Eaten with a salad, lightly dressed with a vinaigrette or with a side of steamed seasonal vegetables, you have an easily digested, light yet satisfying meal that ticks every nutrition box but keeps you on the healthy side of the street
Example:
Grilled 185g (6oz) salmon fillet with green salad, olive oil and vinegar dressing
440 calories, 10g carbs, 36g protein, 28g fats
Steak; grass-fed beef is one of the best sources of Omega 3 fats, iron and protein. A steak served with a salad, lightly dressed with a vinaigrette or with a side of steamed seasonal vegetables, and maybe some sautéed mushrooms, is a very satisfying and surprisingly (to many) healthy option. Be careful of beef in the USA, however, as corn-fed, feed-lot beef is laden with medication and hormones that are detrimental to your health. Either ensure it is organic, grass-fed or choose a safer alternative like lamb.
Example
Grilled 185g (8oz) sirloin steak with grilled asparagus and sautéed mushrooms
440 calories, 10g carbs, 36g protein, 28g fats
Big Salad; I say “big” because I mean the type of salad that is a whole meal. Like Niçoise or Caesar; salads with tuna, eggs, anchovies, olives, chicken, cheese. Even Vegan salads with nuts, quinoa, chickpeas, tofu, tempeh, chia, sunflower seeds, linseeds, avocado and olives will make a good and surprisingly, filling meal. Avoid sugary dressings, a simple vinaigrette is the easiest, or just drizzle olive oil and vinegar. Don’t be tempted by the bread. . .
Example
A restaurant Salad Niçoise with eggs, anchovies, tuna and even potatoes, but with olive oil and vinegar dressing
350 calories, 20g carbs, 28g protein, 22g fats
Breakfast; Breakfast is easy. I don’t think I’ve ever been in a hotel that didn’t offer oatmeal porridge. Add butter or cream if you are eating a higher fat diet and you’re good to go. Eggs, avocado, smoked salmon, mushrooms, are all great options. High welfare, low salt bacon and sausages work too.
Example
Bowl of oats with a tablespoon of butter
140 calories, 30g carbs, 5g protein, 17g fats
Nigerian food; I have a simple formula for this. Our soups are nourishing and complete meals all by themselves. Ditch the swallow and pick up a spoon. Abula, Okro, Ogbono, Afang, Bitterleaf, Edikang Ikong, . . .all and any of our vegetable soups. . .With meat, fish, seafood, are perfect, filling meals. Now, as a nutritionist, I have converted a lot of people to the “spoon better than swallow” philosophy, but I have always encountered resistance. I get it, it’s hard to change the habit of a lifetime, harder yet to mess with a comfort food. So, here’s an entry level approach. Order your normal meal, eat the meat/fish and ‘lick’ half the soup first. Drink a glass of water. At this point, if you are still hungry, eat as much of the swallow as you need. Once you start like this, you will soon realise that the swallow is just there to make you look pregnant and you will opt for a spoon.
Example
Edi Kang ikong Soup (with many obstacles) 630 calories, 7g carbs, 89g protein, 24g fats
Major Abs’ takeaway
A good rule of thumb is to eat as close to nature as you can. As mankind’s ability to process foods with advanced machinery and chemicals has increased, so has our susceptibility for nutrition-related health problems. The more convenience-oriented foods become, the less healthy the people eating them become.
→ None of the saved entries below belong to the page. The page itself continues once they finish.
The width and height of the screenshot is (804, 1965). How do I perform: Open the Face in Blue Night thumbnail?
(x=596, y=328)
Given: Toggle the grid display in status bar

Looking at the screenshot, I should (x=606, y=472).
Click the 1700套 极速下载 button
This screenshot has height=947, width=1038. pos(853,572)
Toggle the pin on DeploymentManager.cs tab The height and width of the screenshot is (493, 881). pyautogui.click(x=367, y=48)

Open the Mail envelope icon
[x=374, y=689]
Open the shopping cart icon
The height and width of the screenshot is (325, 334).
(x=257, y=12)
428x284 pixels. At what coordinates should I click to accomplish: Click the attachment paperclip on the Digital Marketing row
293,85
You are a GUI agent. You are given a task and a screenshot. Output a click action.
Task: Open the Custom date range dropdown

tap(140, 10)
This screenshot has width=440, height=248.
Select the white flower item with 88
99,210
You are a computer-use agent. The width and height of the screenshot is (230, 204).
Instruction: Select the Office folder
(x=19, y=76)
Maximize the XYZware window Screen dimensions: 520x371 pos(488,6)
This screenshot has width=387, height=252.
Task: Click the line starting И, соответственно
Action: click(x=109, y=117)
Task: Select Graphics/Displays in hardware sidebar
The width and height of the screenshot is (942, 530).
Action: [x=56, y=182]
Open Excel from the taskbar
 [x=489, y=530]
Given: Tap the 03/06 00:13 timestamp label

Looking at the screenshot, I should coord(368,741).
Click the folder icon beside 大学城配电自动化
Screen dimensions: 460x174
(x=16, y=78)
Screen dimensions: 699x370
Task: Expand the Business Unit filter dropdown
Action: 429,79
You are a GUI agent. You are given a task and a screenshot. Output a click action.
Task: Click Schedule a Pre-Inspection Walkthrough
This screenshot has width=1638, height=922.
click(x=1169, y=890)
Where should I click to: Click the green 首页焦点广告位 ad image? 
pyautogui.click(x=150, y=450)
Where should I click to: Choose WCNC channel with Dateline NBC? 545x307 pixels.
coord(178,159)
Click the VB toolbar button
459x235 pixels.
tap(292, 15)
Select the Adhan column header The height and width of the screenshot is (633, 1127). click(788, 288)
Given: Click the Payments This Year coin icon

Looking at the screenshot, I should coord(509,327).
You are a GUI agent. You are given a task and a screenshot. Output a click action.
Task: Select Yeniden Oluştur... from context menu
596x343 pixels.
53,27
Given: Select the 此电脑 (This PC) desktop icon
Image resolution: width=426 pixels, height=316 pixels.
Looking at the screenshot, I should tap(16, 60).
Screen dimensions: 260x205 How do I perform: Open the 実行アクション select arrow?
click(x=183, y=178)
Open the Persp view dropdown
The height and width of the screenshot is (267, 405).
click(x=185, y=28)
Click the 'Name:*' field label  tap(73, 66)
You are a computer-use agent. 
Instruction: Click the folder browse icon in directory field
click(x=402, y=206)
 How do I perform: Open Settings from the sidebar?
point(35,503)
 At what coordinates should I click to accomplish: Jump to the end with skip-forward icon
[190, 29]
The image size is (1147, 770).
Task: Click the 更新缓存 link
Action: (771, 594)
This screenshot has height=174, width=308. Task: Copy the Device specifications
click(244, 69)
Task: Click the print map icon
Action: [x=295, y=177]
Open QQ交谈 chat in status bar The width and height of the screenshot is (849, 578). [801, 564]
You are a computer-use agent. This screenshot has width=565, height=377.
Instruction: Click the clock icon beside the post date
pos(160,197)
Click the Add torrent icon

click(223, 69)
The simple formula for eating out healthily is this:
Have a starter or appetiser rich in healthy fats; some nuts or olives, perhaps something with avocado or smoked salmon. Avoid the bread.
For your main course. choose a protein source. Most restaurant portions are reasonable.
Match it with plenty of non-starchy vegetables, my normal guidelines are “if it’s green and grows above ground, you can eat as much of it as you want.”
Naija soups are complete meals, just eat them with a spoon.
Drink water and eat slowly to give your body time to register the meal.
If you are drinking alcohol, choose wisely, READ THIS
I appreciate that for many people, dessert is the best part of the meal. That notwithstanding, my advice to anybody who is trying to lose weight would be to skip it. Have a coffee or tea instead. Sugar is the enemy.
If you absolutely must have a sweet treat to round off a meal, eat some fruit, preferably berries.